Objective: Culture-based vancomycin resistant enterococci (VRE) identification methods generally require 24-72 hours. Rapid isolation of VRE colonised patients is crucial to prevent colonisation of other patients and propable infections. The aim of this study is to compare the results of BD GeneOhm VanR test which identifies VRE in a short time with the gold standard which is VRE culture.

Material and Methods: A total of 704 samples in the study were cultivated on VRE agar. At the same time, all perirectal swap samples were evaluated with real-time PCR.

Results: Among the evaluated samples, 121 (17.2%) were positive with VRE agar and 162 (23.0%) were positive with real-time PCR. The number of samples which were positive with both diagnostic methods were 118. Of the samples, 44 were found to be positive only with real-time PCR and 3 with culture methods. The number of samples negative with both methods were 539 (76.6%). All VRE positive samples except 3 were Enterococcus faecium carrying VanA phenotype, and the 3 samples mentioned were identified as E. faecalis carrying VanB phenotype with both culture and real-time PCR. According to these results; sensitivity, specificity, positive predictive (PPV) and negative predictive values (NPV) of BD GeneOhm VanR test compared to VRE culture were 98, 92, 73, and 99%, respectively.

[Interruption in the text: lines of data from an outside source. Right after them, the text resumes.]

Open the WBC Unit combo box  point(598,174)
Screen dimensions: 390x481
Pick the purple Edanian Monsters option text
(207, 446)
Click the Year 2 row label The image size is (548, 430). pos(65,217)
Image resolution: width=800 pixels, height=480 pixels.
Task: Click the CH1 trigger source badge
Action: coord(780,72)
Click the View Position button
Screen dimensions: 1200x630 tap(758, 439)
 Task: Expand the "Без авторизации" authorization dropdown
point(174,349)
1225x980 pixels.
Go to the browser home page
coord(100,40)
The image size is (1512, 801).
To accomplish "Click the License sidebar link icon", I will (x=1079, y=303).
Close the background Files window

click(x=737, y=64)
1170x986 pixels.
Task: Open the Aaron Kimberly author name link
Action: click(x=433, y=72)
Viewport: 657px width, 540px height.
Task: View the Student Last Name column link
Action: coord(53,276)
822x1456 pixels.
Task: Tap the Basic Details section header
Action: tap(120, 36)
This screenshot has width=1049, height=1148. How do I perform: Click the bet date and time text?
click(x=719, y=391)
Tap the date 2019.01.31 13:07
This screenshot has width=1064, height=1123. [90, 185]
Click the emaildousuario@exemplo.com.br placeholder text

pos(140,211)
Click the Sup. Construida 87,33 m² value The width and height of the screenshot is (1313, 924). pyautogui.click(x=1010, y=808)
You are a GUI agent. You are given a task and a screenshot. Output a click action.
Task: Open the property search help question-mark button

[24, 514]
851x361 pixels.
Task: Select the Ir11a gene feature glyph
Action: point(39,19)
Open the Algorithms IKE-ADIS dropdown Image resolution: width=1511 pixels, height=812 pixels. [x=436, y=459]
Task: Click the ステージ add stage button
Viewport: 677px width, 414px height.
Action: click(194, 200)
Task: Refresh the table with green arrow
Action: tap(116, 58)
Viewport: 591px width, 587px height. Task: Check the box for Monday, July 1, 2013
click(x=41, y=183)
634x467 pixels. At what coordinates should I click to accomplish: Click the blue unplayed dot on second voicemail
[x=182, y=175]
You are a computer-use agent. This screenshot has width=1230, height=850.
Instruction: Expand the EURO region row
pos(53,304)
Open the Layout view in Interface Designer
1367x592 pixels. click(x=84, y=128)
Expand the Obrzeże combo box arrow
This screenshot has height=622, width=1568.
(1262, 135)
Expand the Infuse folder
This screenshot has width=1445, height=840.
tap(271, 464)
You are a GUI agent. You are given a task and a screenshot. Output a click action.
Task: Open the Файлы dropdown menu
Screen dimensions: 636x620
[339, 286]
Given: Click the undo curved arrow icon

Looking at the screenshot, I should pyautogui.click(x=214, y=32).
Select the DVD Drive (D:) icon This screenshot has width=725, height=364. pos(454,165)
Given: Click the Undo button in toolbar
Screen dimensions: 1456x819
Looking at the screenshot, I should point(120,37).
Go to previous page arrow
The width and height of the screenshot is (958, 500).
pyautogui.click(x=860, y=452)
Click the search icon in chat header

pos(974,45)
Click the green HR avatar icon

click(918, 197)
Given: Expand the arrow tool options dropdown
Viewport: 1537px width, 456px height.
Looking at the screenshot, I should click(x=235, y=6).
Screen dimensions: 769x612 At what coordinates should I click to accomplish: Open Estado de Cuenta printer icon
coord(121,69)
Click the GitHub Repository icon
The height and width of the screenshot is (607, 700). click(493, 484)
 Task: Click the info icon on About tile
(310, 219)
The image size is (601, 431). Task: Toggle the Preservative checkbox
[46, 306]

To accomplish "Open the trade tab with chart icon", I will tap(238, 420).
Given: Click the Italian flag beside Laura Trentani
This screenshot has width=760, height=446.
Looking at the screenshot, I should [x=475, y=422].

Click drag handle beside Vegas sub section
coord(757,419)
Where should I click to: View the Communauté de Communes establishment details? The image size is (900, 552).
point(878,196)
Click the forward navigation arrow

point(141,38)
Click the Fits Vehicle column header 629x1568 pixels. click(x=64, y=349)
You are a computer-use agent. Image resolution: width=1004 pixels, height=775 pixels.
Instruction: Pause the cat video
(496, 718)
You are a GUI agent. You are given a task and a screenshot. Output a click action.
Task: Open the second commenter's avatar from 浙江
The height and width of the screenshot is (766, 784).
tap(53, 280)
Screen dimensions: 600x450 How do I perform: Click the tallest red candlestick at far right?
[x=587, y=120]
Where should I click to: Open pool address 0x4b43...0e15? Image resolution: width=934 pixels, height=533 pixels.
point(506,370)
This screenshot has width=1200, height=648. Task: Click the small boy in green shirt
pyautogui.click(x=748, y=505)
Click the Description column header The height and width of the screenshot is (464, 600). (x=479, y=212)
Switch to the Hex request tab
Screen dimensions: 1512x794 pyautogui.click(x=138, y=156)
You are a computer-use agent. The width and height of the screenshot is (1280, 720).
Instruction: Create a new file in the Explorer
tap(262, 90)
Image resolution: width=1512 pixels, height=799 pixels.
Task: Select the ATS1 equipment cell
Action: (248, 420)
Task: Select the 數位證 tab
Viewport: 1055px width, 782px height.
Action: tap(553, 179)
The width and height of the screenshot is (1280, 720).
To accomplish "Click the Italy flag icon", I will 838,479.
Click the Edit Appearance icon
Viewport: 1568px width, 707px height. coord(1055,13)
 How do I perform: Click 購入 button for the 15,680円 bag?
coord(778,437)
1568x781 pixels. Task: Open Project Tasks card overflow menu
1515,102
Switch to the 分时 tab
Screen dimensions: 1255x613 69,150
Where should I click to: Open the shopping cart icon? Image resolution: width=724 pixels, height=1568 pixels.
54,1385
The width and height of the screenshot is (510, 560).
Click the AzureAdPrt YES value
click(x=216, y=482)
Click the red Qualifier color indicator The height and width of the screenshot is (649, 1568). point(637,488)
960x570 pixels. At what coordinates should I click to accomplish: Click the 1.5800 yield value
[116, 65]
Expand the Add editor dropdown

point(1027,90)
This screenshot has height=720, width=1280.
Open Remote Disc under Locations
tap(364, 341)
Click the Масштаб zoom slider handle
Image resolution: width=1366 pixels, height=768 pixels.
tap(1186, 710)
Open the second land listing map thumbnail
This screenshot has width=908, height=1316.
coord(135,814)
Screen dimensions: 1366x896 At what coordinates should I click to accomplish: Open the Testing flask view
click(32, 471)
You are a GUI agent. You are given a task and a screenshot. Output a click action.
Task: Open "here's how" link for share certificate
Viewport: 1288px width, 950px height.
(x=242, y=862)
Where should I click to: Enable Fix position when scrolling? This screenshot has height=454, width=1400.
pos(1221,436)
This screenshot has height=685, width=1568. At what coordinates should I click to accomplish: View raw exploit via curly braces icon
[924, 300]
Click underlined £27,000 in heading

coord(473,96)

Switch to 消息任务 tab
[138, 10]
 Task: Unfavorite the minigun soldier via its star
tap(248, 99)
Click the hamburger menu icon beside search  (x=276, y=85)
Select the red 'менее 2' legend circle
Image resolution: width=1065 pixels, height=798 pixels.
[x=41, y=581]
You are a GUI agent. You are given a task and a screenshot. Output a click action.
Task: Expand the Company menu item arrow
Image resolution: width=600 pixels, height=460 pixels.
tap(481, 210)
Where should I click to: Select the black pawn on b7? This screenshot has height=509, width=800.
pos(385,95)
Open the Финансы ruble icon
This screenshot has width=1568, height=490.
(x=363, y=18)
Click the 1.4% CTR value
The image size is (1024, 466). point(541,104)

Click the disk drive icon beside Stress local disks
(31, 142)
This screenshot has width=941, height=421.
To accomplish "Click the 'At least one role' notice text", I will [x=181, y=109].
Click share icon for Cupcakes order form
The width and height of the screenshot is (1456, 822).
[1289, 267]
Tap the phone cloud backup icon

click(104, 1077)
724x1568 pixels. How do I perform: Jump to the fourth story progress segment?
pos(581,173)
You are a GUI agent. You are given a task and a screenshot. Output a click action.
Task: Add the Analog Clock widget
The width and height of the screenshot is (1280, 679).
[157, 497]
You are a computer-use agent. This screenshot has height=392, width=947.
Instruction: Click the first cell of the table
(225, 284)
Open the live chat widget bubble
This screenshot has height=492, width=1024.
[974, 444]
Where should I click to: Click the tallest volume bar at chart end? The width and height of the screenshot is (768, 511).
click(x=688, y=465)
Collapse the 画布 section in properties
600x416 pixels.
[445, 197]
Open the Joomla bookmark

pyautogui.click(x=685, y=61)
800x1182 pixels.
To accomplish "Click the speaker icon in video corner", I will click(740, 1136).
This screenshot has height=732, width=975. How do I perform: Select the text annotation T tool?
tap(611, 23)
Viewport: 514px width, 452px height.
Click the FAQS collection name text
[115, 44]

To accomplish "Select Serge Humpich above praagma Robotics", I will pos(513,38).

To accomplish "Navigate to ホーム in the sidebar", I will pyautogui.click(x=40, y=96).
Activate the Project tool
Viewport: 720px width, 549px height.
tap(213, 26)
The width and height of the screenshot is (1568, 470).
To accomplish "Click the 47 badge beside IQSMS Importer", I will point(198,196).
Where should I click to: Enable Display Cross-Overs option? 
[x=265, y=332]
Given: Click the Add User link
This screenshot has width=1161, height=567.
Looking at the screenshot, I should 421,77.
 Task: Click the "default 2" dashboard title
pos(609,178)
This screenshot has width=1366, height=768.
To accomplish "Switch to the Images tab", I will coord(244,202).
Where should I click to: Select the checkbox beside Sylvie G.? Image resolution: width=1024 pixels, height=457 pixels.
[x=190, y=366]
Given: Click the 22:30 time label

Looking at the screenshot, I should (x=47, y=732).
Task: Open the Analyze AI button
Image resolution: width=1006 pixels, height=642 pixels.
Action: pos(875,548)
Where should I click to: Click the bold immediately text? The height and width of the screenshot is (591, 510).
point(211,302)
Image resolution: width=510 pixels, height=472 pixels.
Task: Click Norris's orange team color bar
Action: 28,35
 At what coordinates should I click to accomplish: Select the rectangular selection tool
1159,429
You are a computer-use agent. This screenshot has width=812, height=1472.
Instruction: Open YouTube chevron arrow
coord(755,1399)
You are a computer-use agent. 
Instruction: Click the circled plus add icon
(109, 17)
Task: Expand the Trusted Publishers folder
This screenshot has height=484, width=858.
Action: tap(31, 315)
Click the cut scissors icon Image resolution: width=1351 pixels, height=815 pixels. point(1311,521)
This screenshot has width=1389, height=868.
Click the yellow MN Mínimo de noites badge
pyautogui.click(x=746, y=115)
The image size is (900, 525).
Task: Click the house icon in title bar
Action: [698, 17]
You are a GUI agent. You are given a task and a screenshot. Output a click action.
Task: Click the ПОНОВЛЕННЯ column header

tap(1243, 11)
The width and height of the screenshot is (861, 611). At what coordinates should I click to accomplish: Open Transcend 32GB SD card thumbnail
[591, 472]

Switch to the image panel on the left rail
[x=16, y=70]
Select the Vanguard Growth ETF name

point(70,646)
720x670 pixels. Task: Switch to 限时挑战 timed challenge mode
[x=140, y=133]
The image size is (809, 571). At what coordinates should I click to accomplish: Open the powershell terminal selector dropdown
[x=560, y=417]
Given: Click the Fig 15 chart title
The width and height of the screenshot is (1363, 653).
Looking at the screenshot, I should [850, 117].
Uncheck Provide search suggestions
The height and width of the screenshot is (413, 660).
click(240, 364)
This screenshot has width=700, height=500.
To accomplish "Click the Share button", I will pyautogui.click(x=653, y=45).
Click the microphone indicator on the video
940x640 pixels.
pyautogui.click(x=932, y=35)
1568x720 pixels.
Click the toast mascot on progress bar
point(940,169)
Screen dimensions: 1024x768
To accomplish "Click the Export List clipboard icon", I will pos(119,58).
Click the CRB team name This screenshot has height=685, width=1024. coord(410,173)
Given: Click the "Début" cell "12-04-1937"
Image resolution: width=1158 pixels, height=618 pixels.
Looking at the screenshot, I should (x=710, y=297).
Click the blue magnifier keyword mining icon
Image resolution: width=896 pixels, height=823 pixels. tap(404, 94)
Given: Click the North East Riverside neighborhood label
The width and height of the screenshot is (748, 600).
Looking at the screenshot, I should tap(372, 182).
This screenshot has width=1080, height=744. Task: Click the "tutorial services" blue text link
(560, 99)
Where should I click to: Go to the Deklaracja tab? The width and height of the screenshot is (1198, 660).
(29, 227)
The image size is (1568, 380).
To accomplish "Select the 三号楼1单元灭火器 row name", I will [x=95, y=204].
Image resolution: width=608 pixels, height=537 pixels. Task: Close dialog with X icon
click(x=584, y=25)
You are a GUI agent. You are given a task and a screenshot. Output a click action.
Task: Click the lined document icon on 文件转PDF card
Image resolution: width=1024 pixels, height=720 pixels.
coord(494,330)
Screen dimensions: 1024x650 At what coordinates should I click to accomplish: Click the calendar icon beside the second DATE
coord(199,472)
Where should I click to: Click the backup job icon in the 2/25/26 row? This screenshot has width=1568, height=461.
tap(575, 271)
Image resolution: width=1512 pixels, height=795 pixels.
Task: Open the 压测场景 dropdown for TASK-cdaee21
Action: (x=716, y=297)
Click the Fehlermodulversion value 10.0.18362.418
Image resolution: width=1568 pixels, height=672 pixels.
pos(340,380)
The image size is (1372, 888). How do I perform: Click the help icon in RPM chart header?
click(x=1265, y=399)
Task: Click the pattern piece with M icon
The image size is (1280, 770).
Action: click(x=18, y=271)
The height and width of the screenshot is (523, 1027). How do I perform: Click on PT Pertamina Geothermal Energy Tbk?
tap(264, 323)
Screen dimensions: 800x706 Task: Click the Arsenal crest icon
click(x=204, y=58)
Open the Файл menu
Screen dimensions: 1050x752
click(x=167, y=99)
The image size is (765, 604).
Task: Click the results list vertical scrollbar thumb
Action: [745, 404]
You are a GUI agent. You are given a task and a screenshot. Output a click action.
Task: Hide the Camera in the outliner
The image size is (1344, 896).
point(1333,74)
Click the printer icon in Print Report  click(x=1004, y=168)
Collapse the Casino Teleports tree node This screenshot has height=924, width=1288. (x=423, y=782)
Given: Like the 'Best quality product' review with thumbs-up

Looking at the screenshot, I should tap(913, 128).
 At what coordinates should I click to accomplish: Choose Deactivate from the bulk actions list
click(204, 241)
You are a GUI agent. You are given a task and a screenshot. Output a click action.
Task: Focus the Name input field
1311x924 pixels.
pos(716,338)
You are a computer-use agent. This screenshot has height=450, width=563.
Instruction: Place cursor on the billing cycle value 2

Conclusion: Culture-based methods and nucleic acid amplification tests require 24-72 hours for VRE identification. BD GeneOhm VanR test is a simple diagnostic method that is directly carried out on the sample and takes less than 3.5 hours to obtain results. On the other hand, it gives repeatable results in patient samples and in different laboratories, and it has high PPV and NPV. Its other advantage is the identification of the VRE-resistance gene.